_Instructions to follow_.
Provide an exact repetition of every entry, with no word altered.

_Information supplied_.
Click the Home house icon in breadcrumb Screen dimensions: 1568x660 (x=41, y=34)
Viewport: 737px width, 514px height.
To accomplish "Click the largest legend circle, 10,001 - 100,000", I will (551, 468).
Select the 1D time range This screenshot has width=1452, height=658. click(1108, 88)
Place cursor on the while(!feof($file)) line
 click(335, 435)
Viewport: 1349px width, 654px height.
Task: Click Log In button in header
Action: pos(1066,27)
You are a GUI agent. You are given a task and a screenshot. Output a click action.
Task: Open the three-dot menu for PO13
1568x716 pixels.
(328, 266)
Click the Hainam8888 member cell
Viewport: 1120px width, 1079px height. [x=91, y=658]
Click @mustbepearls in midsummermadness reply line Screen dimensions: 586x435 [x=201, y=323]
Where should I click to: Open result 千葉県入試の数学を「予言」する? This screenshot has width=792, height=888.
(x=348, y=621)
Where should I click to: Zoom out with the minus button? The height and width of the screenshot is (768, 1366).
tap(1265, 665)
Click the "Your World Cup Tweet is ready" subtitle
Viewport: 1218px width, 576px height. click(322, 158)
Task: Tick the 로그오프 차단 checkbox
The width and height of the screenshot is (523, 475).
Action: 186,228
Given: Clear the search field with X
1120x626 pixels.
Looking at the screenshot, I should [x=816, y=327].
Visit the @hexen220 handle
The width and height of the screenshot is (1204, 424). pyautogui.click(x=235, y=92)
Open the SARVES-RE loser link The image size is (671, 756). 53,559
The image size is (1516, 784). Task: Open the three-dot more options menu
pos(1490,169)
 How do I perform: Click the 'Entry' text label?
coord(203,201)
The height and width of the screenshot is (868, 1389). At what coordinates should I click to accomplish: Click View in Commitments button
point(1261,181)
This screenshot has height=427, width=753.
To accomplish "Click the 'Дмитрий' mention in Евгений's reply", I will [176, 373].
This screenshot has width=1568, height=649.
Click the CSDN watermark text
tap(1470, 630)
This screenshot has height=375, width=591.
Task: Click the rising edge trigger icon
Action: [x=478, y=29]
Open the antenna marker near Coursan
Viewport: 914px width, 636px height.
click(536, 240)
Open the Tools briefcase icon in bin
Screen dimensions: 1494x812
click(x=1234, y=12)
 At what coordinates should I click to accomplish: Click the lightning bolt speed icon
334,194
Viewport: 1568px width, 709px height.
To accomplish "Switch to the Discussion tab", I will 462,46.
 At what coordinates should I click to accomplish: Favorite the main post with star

_Problem solution_.
Click the Home house icon in breadcrumb Screen dimensions: 1568x660 (x=41, y=34)
Viewport: 737px width, 514px height.
To accomplish "Click the largest legend circle, 10,001 - 100,000", I will (551, 468).
Select the 1D time range This screenshot has width=1452, height=658. click(1108, 88)
Place cursor on the while(!feof($file)) line
 click(335, 435)
Viewport: 1349px width, 654px height.
Task: Click Log In button in header
Action: pos(1066,27)
You are a GUI agent. You are given a task and a screenshot. Output a click action.
Task: Open the three-dot menu for PO13
1568x716 pixels.
(328, 266)
Click the Hainam8888 member cell
Viewport: 1120px width, 1079px height. [x=91, y=658]
Click @mustbepearls in midsummermadness reply line Screen dimensions: 586x435 [x=201, y=323]
Where should I click to: Open result 千葉県入試の数学を「予言」する? This screenshot has width=792, height=888.
(x=348, y=621)
Where should I click to: Zoom out with the minus button? The height and width of the screenshot is (768, 1366).
tap(1265, 665)
Click the "Your World Cup Tweet is ready" subtitle
Viewport: 1218px width, 576px height. click(322, 158)
Task: Tick the 로그오프 차단 checkbox
The width and height of the screenshot is (523, 475).
Action: 186,228
Given: Clear the search field with X
1120x626 pixels.
Looking at the screenshot, I should [x=816, y=327].
Visit the @hexen220 handle
The width and height of the screenshot is (1204, 424). pyautogui.click(x=235, y=92)
Open the SARVES-RE loser link The image size is (671, 756). 53,559
The image size is (1516, 784). Task: Open the three-dot more options menu
pos(1490,169)
 How do I perform: Click the 'Entry' text label?
coord(203,201)
The height and width of the screenshot is (868, 1389). At what coordinates should I click to accomplish: Click View in Commitments button
point(1261,181)
This screenshot has height=427, width=753.
To accomplish "Click the 'Дмитрий' mention in Евгений's reply", I will [176, 373].
This screenshot has width=1568, height=649.
Click the CSDN watermark text
tap(1470, 630)
This screenshot has height=375, width=591.
Task: Click the rising edge trigger icon
Action: [x=478, y=29]
Open the antenna marker near Coursan
Viewport: 914px width, 636px height.
click(536, 240)
Open the Tools briefcase icon in bin
Screen dimensions: 1494x812
click(x=1234, y=12)
 At what coordinates should I click to accomplish: Click the lightning bolt speed icon
334,194
Viewport: 1568px width, 709px height.
To accomplish "Switch to the Discussion tab", I will 462,46.
 At what coordinates should I click to accomplish: Favorite the main post with star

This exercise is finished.